For immunofluorescence microscopy analysis of the binding of anti-LPG monoclonal IgM antibody CA7AE to live promastigotes, the cells were treated as described above for flow cytometry except for the fixation step, which was omitted, and the staining, after removal by washing in complete Schneider’s medium of primary and secondary antibodies, with 4 µg/mL of the DNA dye Hoechst 33342 for 30 min. After three additional washes (600 × g, 3 min), 300 µL of a suspension of stained and washed promastigotes in complete Schneider’s medium was visualized with an IX-51 Olympus microscope as described above, using for AF488 the CFSE settings. For anti-LPG targeting analysis to live Leishmania-exposed and control non-treated macrophages, 5 × 10⁴ RAW 264.7 macrophages/mL were seeded in 300 µL/well of RPMI supplemented with 10% FBS and 1% penicillin-streptomycin in an 8-well chamber slide, and allowed to adhere for 24 h at 37°C in the presence of 5% CO₂. Leishmania-treated macrophages were infected by incubation for 24 h in the presence of 5 × 10⁵ promastigotes of the L. infantum MHOM/ES/2016/CATB101 strain. After 3× PBS washes, the cells were prepared for immunocytochemistry analysis as described above for promastigotes, but using 2 µg/mL Hoechst 33342. Confocal fluorescence microscopy was conducted as described above for the analysis of fluorescein-tagged peptides.
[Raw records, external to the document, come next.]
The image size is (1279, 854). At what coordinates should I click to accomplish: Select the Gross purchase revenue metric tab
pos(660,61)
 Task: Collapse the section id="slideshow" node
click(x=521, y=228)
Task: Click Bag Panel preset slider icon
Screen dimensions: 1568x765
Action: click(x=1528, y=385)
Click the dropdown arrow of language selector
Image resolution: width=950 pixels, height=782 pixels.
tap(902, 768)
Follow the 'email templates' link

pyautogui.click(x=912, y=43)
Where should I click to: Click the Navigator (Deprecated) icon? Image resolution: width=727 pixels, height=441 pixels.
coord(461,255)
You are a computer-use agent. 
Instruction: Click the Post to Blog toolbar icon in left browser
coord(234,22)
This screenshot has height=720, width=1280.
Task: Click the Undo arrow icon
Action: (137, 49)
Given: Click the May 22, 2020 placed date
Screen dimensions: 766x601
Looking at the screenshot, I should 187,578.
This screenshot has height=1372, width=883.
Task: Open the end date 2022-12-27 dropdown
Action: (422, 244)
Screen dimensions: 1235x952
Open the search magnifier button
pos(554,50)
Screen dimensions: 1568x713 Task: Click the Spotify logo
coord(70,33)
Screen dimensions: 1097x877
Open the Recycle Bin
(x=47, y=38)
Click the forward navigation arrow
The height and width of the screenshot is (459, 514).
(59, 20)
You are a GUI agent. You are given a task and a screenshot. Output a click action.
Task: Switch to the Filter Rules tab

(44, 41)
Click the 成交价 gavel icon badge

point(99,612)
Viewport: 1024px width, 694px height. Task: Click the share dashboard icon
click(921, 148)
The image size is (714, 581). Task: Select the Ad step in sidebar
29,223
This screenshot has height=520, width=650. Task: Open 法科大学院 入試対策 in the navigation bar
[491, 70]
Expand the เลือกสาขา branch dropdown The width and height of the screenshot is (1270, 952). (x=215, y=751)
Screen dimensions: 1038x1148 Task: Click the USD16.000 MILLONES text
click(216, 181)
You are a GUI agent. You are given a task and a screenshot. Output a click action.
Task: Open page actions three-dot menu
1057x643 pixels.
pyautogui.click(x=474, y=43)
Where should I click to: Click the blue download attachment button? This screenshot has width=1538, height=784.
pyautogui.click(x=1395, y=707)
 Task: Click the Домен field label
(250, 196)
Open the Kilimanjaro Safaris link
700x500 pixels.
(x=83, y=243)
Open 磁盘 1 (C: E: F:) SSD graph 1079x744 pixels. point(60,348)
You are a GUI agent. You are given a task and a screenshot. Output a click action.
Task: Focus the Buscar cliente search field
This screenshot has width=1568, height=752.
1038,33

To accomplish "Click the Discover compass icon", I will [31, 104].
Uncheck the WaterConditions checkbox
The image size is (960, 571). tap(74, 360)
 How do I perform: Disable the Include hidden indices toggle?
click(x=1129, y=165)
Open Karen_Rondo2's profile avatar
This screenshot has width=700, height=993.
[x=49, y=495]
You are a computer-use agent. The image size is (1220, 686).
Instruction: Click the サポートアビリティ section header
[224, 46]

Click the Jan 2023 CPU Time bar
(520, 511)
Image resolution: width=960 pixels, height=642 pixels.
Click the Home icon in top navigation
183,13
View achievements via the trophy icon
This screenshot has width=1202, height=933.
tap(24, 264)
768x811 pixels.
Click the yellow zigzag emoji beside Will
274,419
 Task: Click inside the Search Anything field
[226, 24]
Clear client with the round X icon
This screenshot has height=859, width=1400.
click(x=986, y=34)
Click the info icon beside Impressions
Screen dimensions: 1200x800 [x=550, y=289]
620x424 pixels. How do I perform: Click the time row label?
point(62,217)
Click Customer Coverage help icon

Unless otherwise stated, experiments were performed in triplicate and the results are expressed as mean values ± standard error of the mean (SEM). The IC₅₀ and CC₅₀ were calculated through non-linear regression analysis using GraphPad Prism 8.4 (GraphPad software, La Jolla, CA, US). Differences between samples were analyzed by one-way analysis of variance using the same software, considering a significant P value ≤0.05. Mean values and SEM were calculated using Microsoft Office Excel version 2306.